» Stored data entries:
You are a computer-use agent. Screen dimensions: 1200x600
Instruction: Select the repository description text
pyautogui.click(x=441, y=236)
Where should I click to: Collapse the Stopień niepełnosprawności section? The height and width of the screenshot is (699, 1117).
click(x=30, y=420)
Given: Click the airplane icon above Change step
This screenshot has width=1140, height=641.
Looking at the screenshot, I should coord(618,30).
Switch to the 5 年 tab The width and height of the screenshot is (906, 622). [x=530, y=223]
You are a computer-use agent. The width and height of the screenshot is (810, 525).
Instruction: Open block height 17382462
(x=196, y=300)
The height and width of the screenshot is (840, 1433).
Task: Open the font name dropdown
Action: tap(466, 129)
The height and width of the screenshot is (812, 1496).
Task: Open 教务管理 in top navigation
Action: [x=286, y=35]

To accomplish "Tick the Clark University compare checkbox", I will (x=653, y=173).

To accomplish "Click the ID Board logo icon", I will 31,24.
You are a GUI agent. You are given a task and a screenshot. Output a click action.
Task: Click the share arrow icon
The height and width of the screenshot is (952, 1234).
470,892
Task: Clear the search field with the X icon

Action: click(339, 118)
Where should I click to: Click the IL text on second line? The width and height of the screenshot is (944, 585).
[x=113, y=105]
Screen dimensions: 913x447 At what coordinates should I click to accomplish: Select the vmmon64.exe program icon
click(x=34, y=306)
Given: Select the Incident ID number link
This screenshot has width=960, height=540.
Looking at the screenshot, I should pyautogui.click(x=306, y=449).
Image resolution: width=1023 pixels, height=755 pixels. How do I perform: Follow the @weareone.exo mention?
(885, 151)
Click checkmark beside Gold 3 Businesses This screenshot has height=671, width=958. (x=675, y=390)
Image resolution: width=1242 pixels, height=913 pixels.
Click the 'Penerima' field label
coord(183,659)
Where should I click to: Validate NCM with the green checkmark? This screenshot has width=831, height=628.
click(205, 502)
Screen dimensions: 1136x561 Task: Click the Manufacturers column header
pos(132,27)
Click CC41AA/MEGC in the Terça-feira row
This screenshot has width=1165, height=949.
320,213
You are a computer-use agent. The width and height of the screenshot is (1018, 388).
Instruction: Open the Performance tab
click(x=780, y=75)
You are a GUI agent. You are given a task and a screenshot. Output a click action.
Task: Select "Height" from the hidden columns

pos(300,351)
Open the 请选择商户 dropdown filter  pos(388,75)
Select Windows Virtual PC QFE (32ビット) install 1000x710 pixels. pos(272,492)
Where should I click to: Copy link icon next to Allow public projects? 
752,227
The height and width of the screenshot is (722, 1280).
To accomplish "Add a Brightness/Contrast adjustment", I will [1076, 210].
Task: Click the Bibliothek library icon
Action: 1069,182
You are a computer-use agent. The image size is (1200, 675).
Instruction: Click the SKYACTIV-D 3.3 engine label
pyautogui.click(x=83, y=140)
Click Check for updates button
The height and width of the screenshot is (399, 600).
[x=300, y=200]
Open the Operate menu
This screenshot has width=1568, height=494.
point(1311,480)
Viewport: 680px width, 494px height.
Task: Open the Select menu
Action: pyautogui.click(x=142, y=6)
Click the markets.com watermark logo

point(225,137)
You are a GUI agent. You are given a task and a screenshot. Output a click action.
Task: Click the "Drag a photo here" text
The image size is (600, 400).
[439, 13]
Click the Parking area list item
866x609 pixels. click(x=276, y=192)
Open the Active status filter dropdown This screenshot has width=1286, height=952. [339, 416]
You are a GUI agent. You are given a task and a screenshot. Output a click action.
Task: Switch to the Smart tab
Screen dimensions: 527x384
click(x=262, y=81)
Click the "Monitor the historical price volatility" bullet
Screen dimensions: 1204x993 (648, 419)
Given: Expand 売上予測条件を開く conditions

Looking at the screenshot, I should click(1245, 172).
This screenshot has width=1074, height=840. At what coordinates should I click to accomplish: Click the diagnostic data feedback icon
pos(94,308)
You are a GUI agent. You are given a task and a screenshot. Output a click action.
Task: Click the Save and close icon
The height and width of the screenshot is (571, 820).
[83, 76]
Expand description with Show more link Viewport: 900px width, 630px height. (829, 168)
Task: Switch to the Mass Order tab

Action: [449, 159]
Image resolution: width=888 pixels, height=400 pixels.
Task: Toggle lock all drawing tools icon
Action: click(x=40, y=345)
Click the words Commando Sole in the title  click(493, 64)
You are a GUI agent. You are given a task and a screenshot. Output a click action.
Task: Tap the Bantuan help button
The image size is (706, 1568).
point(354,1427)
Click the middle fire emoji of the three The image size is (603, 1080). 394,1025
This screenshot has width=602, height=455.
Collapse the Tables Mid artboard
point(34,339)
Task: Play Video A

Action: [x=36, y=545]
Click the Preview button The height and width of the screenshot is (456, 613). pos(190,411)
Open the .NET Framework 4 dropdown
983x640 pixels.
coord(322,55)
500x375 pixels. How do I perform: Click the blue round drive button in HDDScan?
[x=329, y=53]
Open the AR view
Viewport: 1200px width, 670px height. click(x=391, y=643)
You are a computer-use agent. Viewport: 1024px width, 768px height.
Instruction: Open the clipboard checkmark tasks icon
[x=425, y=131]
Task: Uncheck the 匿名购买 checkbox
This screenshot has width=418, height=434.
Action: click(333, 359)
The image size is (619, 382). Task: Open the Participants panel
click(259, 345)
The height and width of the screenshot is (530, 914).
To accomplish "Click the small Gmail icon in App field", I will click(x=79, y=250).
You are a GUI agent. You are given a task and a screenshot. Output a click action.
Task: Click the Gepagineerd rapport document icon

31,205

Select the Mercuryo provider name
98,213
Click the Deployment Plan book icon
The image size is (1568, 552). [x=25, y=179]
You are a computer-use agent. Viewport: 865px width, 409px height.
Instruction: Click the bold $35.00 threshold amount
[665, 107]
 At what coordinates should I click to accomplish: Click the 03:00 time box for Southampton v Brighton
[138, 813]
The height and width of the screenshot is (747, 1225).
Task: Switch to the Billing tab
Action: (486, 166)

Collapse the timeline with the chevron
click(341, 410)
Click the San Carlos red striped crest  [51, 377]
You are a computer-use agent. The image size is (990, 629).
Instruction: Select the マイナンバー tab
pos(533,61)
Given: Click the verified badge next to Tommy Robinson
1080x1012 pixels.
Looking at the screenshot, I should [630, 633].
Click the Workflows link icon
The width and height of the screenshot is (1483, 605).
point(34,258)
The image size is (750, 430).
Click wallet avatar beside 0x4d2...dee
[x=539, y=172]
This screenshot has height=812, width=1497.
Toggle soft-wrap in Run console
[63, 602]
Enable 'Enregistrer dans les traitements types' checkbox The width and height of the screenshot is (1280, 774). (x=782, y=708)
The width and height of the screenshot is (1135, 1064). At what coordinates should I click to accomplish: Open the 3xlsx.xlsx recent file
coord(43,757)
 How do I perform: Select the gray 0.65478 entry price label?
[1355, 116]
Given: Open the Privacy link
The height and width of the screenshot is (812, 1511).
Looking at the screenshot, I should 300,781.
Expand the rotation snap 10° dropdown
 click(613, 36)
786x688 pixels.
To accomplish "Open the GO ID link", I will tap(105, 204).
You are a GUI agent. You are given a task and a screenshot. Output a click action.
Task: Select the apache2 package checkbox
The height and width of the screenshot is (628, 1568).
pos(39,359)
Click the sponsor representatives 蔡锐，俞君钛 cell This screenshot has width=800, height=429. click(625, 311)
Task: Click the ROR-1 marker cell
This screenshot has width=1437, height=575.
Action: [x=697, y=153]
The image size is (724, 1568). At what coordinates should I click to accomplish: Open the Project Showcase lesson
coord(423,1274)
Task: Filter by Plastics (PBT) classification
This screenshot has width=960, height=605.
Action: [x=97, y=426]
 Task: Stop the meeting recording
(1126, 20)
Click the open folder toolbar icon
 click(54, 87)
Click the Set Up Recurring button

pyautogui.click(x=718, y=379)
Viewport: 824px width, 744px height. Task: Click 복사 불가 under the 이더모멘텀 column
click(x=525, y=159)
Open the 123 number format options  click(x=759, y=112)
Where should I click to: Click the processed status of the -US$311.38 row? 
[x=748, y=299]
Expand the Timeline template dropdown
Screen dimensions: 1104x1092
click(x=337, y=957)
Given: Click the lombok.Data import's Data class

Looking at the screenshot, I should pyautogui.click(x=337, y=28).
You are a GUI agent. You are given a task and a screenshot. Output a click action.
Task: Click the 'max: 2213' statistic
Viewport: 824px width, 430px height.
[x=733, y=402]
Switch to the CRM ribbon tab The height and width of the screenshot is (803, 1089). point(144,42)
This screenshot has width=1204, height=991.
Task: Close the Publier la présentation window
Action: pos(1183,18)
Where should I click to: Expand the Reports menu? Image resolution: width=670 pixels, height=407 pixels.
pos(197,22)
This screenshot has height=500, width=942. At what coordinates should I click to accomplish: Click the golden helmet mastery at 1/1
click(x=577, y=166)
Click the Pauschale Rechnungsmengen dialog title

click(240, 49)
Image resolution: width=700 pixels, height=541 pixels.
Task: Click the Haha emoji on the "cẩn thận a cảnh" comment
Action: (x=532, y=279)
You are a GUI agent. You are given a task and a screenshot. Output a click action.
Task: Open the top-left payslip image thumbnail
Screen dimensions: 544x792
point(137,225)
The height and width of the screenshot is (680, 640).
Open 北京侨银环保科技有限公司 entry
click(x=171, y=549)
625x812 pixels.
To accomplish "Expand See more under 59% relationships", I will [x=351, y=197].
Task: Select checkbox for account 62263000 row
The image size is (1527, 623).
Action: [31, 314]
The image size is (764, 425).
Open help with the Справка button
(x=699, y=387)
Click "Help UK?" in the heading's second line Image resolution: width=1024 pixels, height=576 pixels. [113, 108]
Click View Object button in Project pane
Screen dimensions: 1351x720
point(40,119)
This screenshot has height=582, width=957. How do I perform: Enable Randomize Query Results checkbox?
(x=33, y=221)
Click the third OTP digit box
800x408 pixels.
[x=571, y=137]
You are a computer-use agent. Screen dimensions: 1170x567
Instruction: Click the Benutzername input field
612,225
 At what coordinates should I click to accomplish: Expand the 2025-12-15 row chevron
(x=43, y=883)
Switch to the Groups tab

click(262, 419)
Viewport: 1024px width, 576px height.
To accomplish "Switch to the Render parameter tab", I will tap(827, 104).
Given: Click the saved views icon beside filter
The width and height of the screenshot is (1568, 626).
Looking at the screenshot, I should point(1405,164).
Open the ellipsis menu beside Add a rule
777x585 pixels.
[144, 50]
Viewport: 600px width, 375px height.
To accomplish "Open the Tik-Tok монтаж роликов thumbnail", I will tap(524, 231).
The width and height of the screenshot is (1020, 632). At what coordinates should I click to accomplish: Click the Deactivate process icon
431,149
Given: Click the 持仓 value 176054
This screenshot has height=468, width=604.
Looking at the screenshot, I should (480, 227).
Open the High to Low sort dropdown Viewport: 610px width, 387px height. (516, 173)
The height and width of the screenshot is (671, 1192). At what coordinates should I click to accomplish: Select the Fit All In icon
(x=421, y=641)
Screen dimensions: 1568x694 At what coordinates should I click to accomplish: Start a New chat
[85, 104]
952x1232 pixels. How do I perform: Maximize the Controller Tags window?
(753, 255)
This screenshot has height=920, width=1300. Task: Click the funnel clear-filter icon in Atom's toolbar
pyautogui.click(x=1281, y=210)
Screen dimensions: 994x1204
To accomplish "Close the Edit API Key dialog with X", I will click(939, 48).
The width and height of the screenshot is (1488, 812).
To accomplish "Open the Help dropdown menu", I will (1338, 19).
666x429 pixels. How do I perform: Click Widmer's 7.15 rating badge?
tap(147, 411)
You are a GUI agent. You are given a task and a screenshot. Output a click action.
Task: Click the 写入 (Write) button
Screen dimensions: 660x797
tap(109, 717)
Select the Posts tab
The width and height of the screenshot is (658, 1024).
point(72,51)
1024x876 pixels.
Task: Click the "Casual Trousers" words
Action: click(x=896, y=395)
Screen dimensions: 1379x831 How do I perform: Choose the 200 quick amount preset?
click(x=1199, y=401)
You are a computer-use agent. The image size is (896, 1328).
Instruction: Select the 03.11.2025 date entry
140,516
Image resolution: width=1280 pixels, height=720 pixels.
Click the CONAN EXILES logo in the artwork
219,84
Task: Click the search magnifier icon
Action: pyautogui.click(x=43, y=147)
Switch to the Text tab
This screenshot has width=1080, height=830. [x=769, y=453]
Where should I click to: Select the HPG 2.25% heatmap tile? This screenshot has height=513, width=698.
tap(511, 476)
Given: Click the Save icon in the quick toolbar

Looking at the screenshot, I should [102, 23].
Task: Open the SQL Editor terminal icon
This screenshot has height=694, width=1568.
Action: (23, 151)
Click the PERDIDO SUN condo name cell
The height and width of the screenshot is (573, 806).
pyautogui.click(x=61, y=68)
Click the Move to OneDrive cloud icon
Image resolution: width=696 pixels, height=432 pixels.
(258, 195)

» Task statement:
Find and copy each line above holding "number".

» Answer box:
Given: Select the Incident ID number link
Open the 123 number format options  click(x=759, y=112)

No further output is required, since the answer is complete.